Exercise directions →
Please write the items below, from the line containing "Switch to the Feed Viewer tab" through the line containing "This screenshot has", as a two-column CSV with columns named instruction and location. Give one row per item, with its text and its answer each in a single quoted field and line breaks turned into spaces, and leave the pictures out.
───── Data records ─────
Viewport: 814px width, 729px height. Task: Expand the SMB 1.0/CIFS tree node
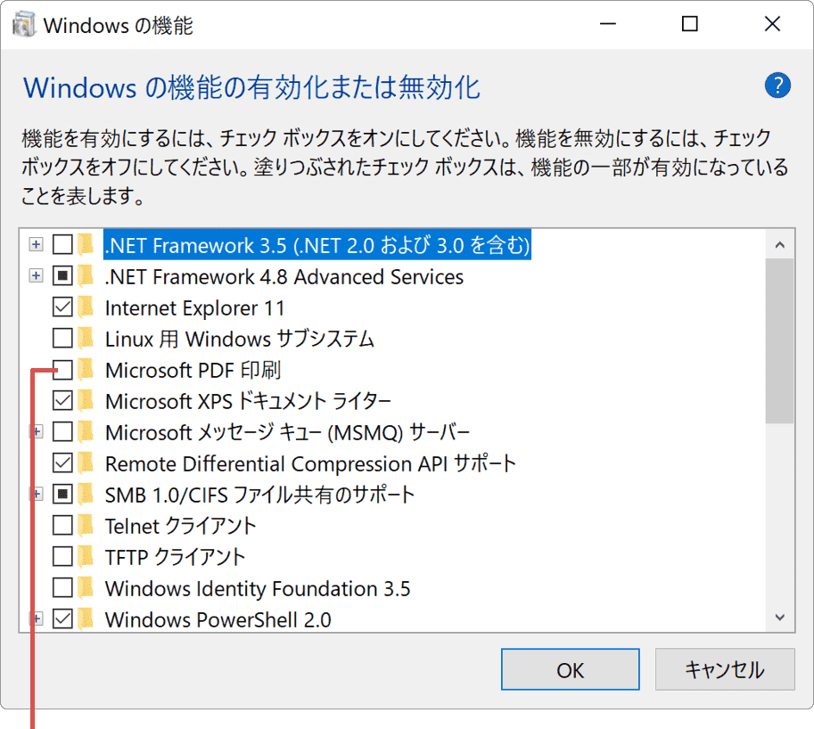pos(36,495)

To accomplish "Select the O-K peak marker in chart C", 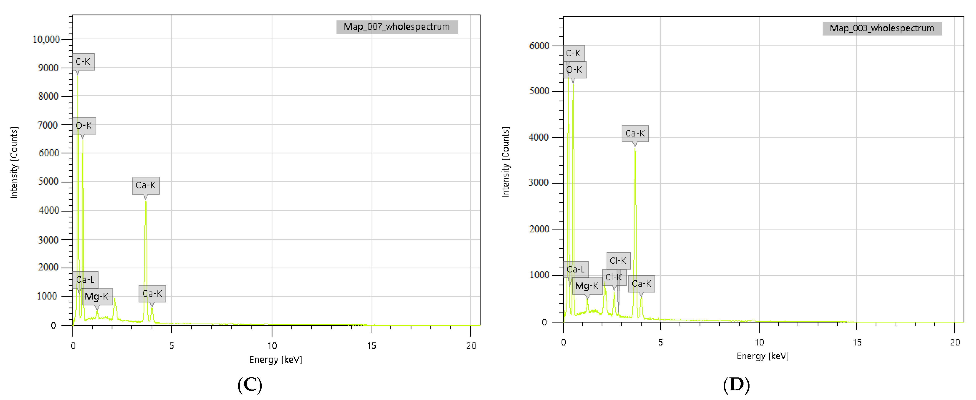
─────
───── Data records ─────
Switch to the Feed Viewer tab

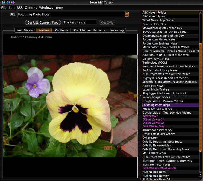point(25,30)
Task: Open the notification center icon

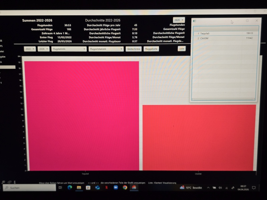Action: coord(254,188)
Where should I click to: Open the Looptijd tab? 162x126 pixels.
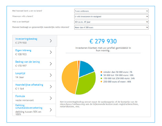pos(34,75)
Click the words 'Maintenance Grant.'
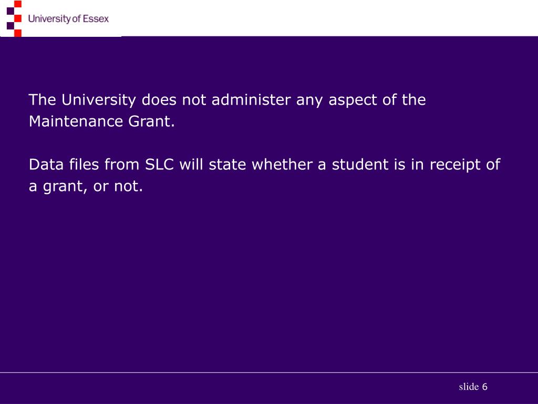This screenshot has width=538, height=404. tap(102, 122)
─────
───── Data records ─────
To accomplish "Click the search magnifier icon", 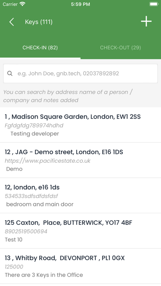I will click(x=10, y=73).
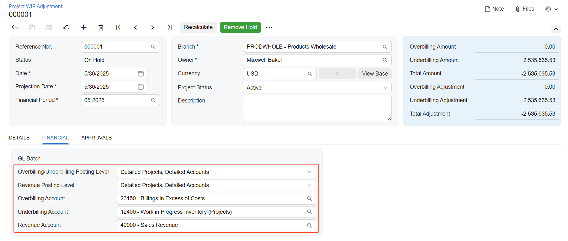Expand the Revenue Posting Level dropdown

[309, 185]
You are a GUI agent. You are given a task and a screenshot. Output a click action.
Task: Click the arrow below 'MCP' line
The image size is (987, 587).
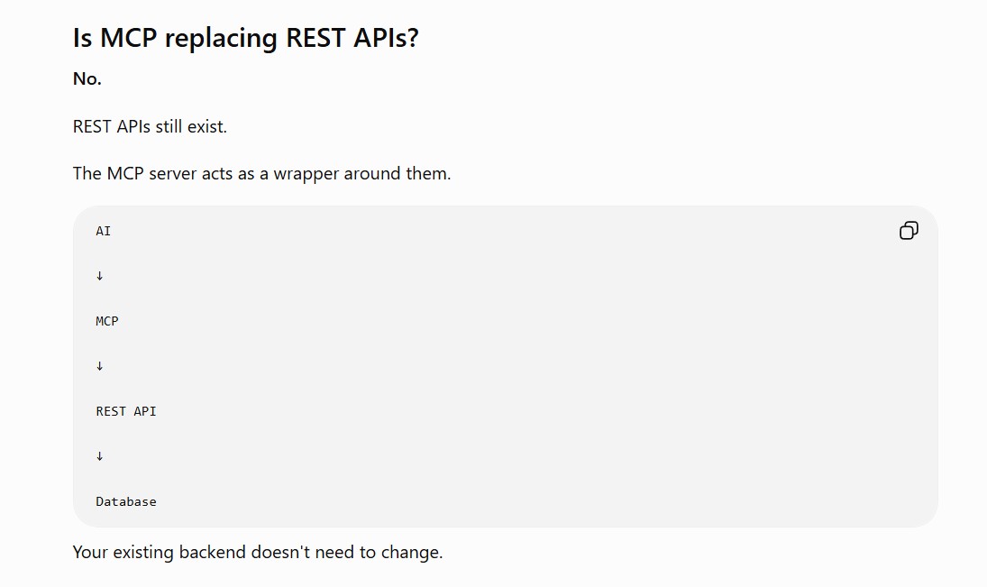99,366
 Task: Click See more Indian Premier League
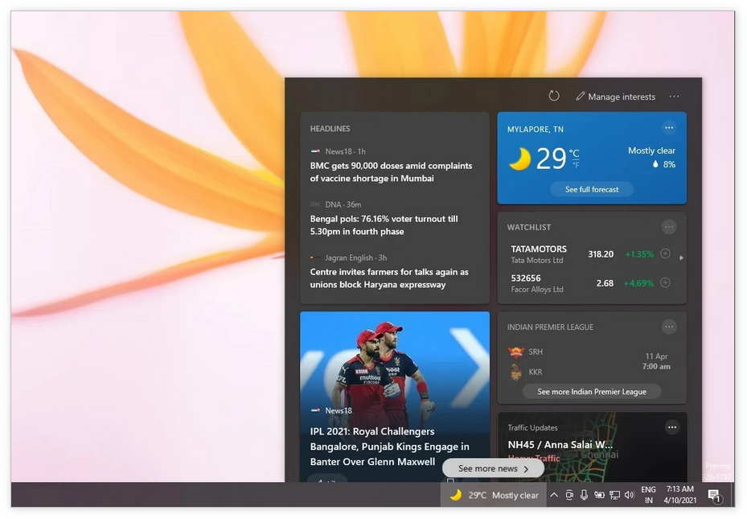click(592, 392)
─────
Written response →
instruction,location
"Switch to the Feed Viewer tab","point(25,30)"
"Task: Open the notification center icon","Action: coord(254,188)"
"Where should I click to: Open the Looptijd tab? 162x126 pixels.","pos(34,75)"
"Click the words 'Maintenance Grant.'","This screenshot has width=538, height=404. tap(102, 122)"